Page et al. (2008) reported the case of a 65-year-old man who developed severe bleeding from the rectal mucosa due to a laceration, 6 cm from the anal verge, which was sutured. This laceration was attributed to the use of the Flexi-Seal system for six days . Bright et al.  reported lower GI bleeding in a 79-year-old man 11 days after insertion of a Flexi-Seal device. Colonoscopy findings at the time were suggestive of pressure necrosis in the rectal area. Mesenteric angiography showed extravasation of contrast material from a branch of the superior rectal artery, and coil embolization was successfully performed. Sparks et al. (2010) reported 3 cases of massive GI bleeding associated with the use of the Flexi-Seal device . The first patient, a 72-year-old woman, presented with two episodes of lower GI bleeding due to a rectal laceration 4 cm proximal to the dentate line. The laceration was sutured after the second episode of bleeding. The second patient was a 54-year-old woman on warfarin who also presented with lower GI bleeding secondary to a tear of the anterior rectal wall 3 cm from the anal verge. The tear was treated with direct pressure, application of thrombin, and suture ligation. The third patient was a 59-year-old man on warfarin who was admitted due to a single episode of GI bleeding secondary to a mucosal ulcer in the proximal part of the anal canal. No treatment other than reversal of anticoagulation was required. Monge et al. (2011) reported two patients with rectal hemorrhage associated with the Flexi-Seal device . The first patient was a 71-year-old man on prophylactic dose enoxaparin who presented with rectal hemorrhage 25 days after insertion of the device. Endoscopy revealed a mucosal ulcer in the distal part of the rectum. The second patient was a 67-year-old woman who had two episodes of rectal bleeding secondary to a mucosal ulcer in the posterior distal part of the rectum. Walsh and Sanders (2010) reported a case of fatal hemorrhage arising from a rectal ulcer caused by rectal tube . The patient died despite clipping, banding, and injecting the lesion with epinephrine.

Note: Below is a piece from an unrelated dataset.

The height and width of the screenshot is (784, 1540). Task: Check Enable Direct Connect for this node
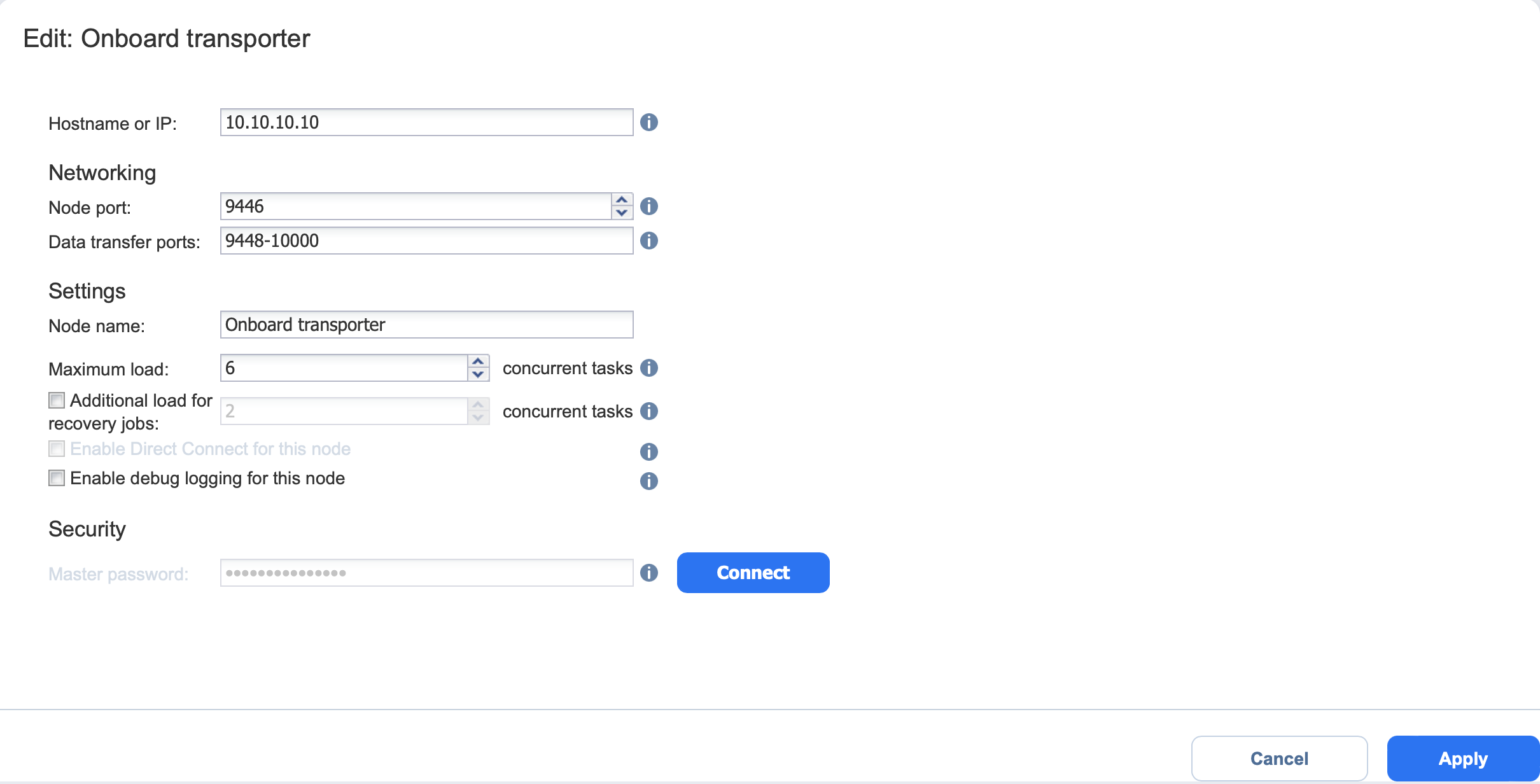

Reynolds and van Haren (2012) reported a case in which a 50-year-old man on heparin developed lower GI bleeding five days after insertion of a Flexi-Seal device . Endoscopy revealed a mucosal ulcer in the distal part of the rectum 10 cm from the anal verge. The lesion was cauterized, injected with epinephrine, and suture-ligated. Mulhall and Jindal (2013) reported a case of a 58-year-old man with lower GI bleeding 13 days after insertion of the Flexi-Seal device . Angiography revealed bleeding from a medial branch of the superior rectal artery which was then embolized. Eleven days later, the patient developed another episode of massive rectal bleeding and colonoscopy showed a posterior rectal laceration that was not actively bleeding and an anterior rectal ulcer with active hemorrhage. Hemostasis of the ulcer was achieved by suture ligation and application of topical thrombin. Popek and Senagore (2013) reported two cases of Flexi-Seal device-related complication . The first case involved a 60-year-old woman who developed bright red blood per rectum from a bleeding rectal ulcer for which a clip was placed. Two weeks later, the patient again developed rectal bleeding, and an angiogram identified a bleeding vessel in the rectum, which was suture-ligated. The second patient was a 39-year-old patient admitted for sepsis and multiple organ failure. Three weeks after placement of the Flexi-Seal device, he began having bright red blood per rectum. Flexible sigmoidoscopy demonstrated a pulsatile vessel in the rectum, and the patient was taken to the operating room for suture ligation of the vessel. Shaker et al. (2014) reported a case of a 75-year-old female with atrial fibrillation on warfarin . She developed lower GI bleeding 12 days after insertion of the Flexi-Seal device. CT angiogram showed that the bleeding was originating from the distal rectum. Flexible sigmoidoscopy showed severe ulceration involving the whole circumference of the rectum and evidence of active bleeding from a small artery. Hemostasis was achieved via argon-beam photocoagulation, a hemostatic stitch to the bleeding point, and packing of the rectum with alginate ribbon.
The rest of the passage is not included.